I have been playing around with tools from the MONK project. I have written before about the MONK Workbench, which I found to be a brilliant tool for introducing people to the possibilities of linguistic analysis and even, within the limits of its data-set, for doing some pretty nifty research. However, I found the Morphadorner to be a much more exciting tool because of the control it can give individual projects over their data-sets.
For any large scale data mining project, it is the quality of the data that largely determines the quality and usefulness of the information that can be extracted from it. Just throwing a mass of data at a machine learning algorithm is unlikely to be very useful. And for especially complex data like culturally produced and transmitted texts, proper curation and preparation of the data for analysis becomes even more important. Morphadorner, paired with the Abbot tool (which converts TEI and some other related XML/SGML formats into the TEI-Analytic, or TEI-A format - more about Abbot in a later post), not only makes the task of text curation a lot easier, it opens up many avenues of analysis that would have otherwise been nearly impossible or, at best, so error-ridden as to be useless. Leaving the difficulties of standardizing large digital corpora aside for a later post, let me describe briefly what exactly Morphadorner does to a text through an example. I will use as an example the beginning of the Prologue from Middleton and Dekker's play, The Roaring Girl. The prologue in the quarto text looks like this:
Evidently, this will be a nightmare for most OCR software, and this is actually a pretty nice sample for the period. So, once this has been encoded by hand by the EEBO project, or the EEBO-TCP project, what does this text look like?

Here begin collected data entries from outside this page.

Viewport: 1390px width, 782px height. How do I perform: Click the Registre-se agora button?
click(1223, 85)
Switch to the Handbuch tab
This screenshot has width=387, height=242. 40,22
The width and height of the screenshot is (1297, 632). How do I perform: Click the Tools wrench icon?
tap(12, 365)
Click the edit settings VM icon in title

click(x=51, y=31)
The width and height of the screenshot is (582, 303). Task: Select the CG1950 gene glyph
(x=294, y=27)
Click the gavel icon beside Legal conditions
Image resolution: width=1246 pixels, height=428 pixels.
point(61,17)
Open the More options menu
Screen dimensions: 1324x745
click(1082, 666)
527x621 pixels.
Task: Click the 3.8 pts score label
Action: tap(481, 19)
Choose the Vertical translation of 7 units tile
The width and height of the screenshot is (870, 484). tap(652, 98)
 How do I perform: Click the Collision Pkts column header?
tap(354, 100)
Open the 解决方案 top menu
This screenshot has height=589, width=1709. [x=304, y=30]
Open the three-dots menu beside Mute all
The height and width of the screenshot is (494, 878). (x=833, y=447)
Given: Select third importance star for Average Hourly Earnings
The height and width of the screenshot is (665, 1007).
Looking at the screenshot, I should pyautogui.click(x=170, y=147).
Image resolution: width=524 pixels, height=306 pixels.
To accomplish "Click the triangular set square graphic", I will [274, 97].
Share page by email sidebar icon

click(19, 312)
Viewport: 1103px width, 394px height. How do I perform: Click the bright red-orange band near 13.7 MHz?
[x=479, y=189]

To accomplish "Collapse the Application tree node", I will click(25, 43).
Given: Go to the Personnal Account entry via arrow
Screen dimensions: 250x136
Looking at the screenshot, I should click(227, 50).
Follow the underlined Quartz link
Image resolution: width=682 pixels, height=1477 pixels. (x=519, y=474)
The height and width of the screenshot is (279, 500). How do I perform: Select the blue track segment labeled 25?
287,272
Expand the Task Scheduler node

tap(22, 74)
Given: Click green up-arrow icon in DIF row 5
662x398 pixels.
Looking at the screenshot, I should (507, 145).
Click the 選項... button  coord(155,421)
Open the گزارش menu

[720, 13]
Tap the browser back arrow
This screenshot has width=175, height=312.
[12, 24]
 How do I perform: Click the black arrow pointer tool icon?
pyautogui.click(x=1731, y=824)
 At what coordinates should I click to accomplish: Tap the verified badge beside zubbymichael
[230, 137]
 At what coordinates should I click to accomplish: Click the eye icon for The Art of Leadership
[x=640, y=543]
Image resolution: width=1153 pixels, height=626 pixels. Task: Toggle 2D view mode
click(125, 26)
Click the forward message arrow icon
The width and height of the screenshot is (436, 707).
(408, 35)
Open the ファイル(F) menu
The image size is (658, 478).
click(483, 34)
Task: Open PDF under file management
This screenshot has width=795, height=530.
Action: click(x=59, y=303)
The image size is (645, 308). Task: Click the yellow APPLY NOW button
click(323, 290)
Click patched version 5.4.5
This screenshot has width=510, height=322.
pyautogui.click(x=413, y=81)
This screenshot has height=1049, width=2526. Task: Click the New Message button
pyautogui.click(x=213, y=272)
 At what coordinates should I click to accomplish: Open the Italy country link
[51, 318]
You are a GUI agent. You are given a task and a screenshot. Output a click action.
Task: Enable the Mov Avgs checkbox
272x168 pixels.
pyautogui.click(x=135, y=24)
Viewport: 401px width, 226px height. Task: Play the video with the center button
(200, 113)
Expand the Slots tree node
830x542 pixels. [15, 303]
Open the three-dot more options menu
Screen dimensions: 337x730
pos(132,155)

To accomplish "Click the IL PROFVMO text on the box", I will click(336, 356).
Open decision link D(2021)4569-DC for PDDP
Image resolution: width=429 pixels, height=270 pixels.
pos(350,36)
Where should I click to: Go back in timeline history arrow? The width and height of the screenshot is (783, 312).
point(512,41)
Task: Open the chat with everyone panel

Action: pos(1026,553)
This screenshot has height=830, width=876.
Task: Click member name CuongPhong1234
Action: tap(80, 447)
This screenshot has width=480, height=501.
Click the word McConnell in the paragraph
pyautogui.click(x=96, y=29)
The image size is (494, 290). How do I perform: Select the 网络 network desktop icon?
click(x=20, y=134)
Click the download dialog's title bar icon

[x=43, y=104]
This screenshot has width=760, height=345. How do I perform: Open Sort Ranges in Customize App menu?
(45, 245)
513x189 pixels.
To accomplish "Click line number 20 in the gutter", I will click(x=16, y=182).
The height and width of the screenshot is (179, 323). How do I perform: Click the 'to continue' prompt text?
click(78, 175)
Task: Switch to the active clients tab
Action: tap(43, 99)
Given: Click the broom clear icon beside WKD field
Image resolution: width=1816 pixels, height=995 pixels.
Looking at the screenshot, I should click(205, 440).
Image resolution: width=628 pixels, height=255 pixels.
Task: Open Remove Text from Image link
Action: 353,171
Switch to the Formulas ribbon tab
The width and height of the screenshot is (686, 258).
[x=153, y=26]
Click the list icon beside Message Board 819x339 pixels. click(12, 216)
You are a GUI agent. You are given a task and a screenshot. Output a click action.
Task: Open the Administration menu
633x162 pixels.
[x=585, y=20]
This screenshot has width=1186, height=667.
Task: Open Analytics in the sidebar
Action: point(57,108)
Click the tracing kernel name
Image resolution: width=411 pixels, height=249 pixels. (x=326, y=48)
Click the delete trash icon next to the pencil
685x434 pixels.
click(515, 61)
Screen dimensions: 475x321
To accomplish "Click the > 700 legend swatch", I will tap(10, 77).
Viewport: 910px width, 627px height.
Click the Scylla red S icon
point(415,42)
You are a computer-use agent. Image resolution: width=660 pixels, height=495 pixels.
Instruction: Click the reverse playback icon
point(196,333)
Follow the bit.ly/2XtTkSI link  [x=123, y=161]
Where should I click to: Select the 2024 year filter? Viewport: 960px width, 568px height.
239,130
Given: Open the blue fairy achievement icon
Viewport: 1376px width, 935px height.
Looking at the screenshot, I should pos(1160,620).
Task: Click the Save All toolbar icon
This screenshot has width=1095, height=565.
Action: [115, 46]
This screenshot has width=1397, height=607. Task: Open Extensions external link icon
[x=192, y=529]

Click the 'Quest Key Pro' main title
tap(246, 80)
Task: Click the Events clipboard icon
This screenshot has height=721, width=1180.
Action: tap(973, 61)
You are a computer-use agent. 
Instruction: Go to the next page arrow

<HEAD>Prologus.</HEAD> <LG> <L>A Play (expected long) makes the Audience looke</L> <L>For wonders:—that each Scoene should be a booke,</L> <L>Compos'd to all perfection; each one comes</L> <L>And brings a play in's head with him: vp he summes,</L> <L>What he would of a Roaring Girle haue writ;</L> <L>If that he findes not here, he m<GAP DESC="illegible" EXTENT="1 letter" DISP="•"/>wes at it.</L>
This is the TEI encoded file. The first tag identifies the heading, the
<LG> <L> <w eos="0" lem="a" pos="dt" reg="A" spe="A" tok="A" xml:id="roaring-girl-04740" ord="449" part="N">A</w> <c> </c> <w eos="0" lem="play" pos="n1" reg="Play" spe="Play" tok="Play" xml:id="roaring-girl-04750" ord="450" part="N">Play</w> <c> </c> <w eos="0" lem="(" pos="(" reg="(" spe="(" tok="(" xml:id="roaring-girl-04760" ord="451" part="N">(</w> <w eos="0" lem="expect" pos="vvd" reg="expected" spe="expected" tok="expected" xml:id="roaring-girl-04770" ord="452" part="N">expected</w> <c> </c> <w eos="0" lem="long" pos="av-j" reg="long" spe="long" tok="long" xml:id="roaring-girl-04780" ord="453" part="N">long</w> <w eos="0" lem=")" pos=")" reg=")" spe=")" tok=")" xml:id="roaring-girl-04790" ord="454" part="N">)</w> <c> </c> <w eos="0" lem="make" pos="vvz" reg="makes" spe="makes" tok="makes" xml:id="roaring-girl-04800" ord="455" part="N">makes</w> <c> </c> <w eos="0" lem="the" pos="dt" reg="the" spe="the" tok="the" xml:id="roaring-girl-04810" ord="456" part="N">the</w> <c> </c> <w eos="0" lem="audience" pos="n1" reg="Audience" spe="Audience" tok="Audience" xml:id="roaring-girl-04820" ord="457" part="N">Audience</w> <c> </c> <w eos="0" lem="look" pos="vvb" reg="look" spe="looke" tok="looke" xml:id="roaring-girl-04830" ord="458" part="N">looke</w> </L>
You will notice that this just the first sentence. In other words, all of this added data exponentially increases the file size. But apart from the increased requirement for processing power to generate and handle these larger file sizes (and how confusing all this looks to the human eye), not much changes in terms of the TEI encoding. The tags, although they might be a little confusing to find, are exactly the same with the addition of
Before I end this post, let me include a screen dump of what Morphadorner looks like in action. It is basically a Java program that you can run off the command line of any computer. It contains some quite large databases of word lists for English print from different eras. What it does in the background is conceptually a set of uncomplicated but intensely repetitive tasks. Read each word and match them up against lists of tens of thousands of tri-grams (word-lemms-POS) and insert the matching results into appropriate TEI compatible tags. Essentially it is bringing to our literary texts the decades of linguistic research and knowledge that has made such analysis possible and it is doing it extremely efficiently, not to mention blindingly fast. Notice the times and taken for each step in the screen dump below from my middle of the road MacBook with 4 Gb of RAM.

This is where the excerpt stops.